Сложно давать прогнозы… К сожалению, в России дело с биологией обстоит ещё хуже, чем с другими точными науками. Причиной этого отчасти является исторический фактор – истребление советских генетиков-биологов мирового уровня в 30-е годы прошлого столетия, лысенковщина. Многие тогда были убиты, многие сосланы в лагеря. В перестроечное время начался просто отъезд учёных, потому что на Западе и в США больше платили и была лучше материальная база для исследований. Многие наши научные работники были выдавлены в коммерцию, так как надо было как-то выживать и кормить семью. В последнее время научные исследования сильно осложняются тем, что приходится заменять многие импортные реактивы, а это иногда заново менять всю разработку; невозможностью закупать оборудование, что было доступно перед СВО. Из-за санкций российские учёные также не могут получить доступ к результатам научных исследований, проведённых за рубежом; пользоваться многими научными базами или «чужим» искусственным интеллектом без VPN. Им приходится искать обходные пути, чтобы оставаться в курсе международных дискуссий. C другой стороны, санкции побуждают скорее переходить на отечественные разработки, быстрее проходит их регистрация.

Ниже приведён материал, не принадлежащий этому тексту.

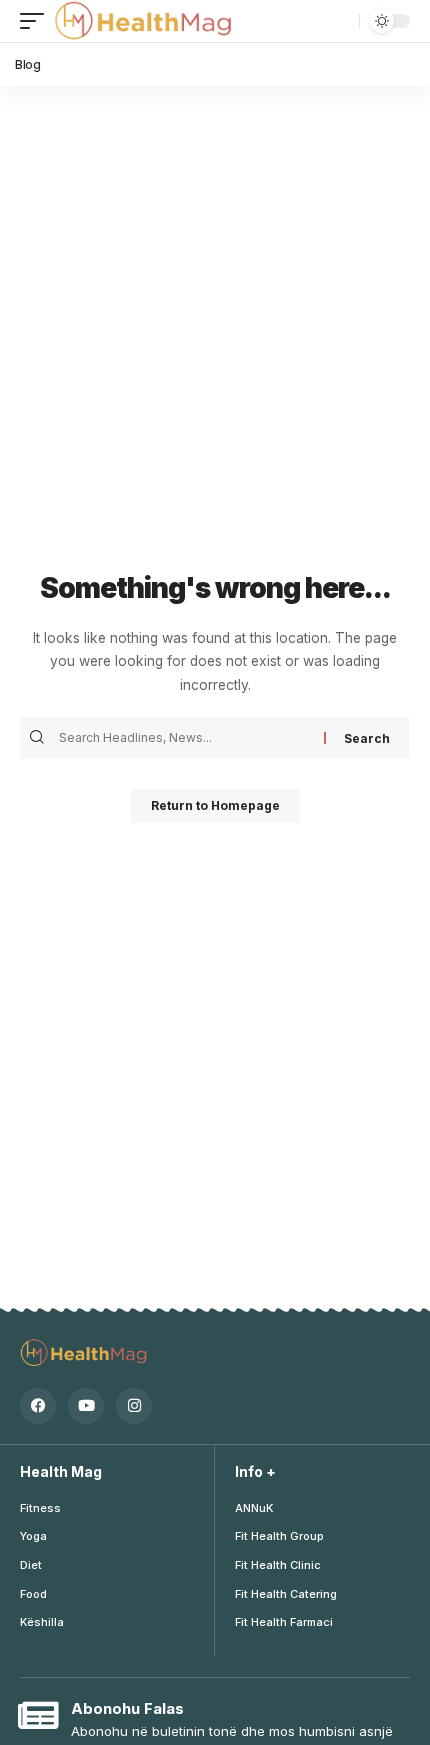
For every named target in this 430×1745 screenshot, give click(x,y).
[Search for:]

Что ж! Пришло время поговорить о литературе. Вы, без преувеличения, великолепная лирическая поэтесса.
И если я не ошибаюсь, в вашей авторской коллекции уже девять книг стихов. Это немало. Вы также неоднократно были отмечены разными наградами и премиями. В связи с этим у меня к вам следующий вопрос.
Есть мнение, что настоящая поэзия — это, прежде всего, талантливо поданная искренность. Другие считают, что «истинная поэзия — это магия»... А есть и такие, кто заходит ещё дальше, говоря о том, что поэзия — это вообще «стриптиз».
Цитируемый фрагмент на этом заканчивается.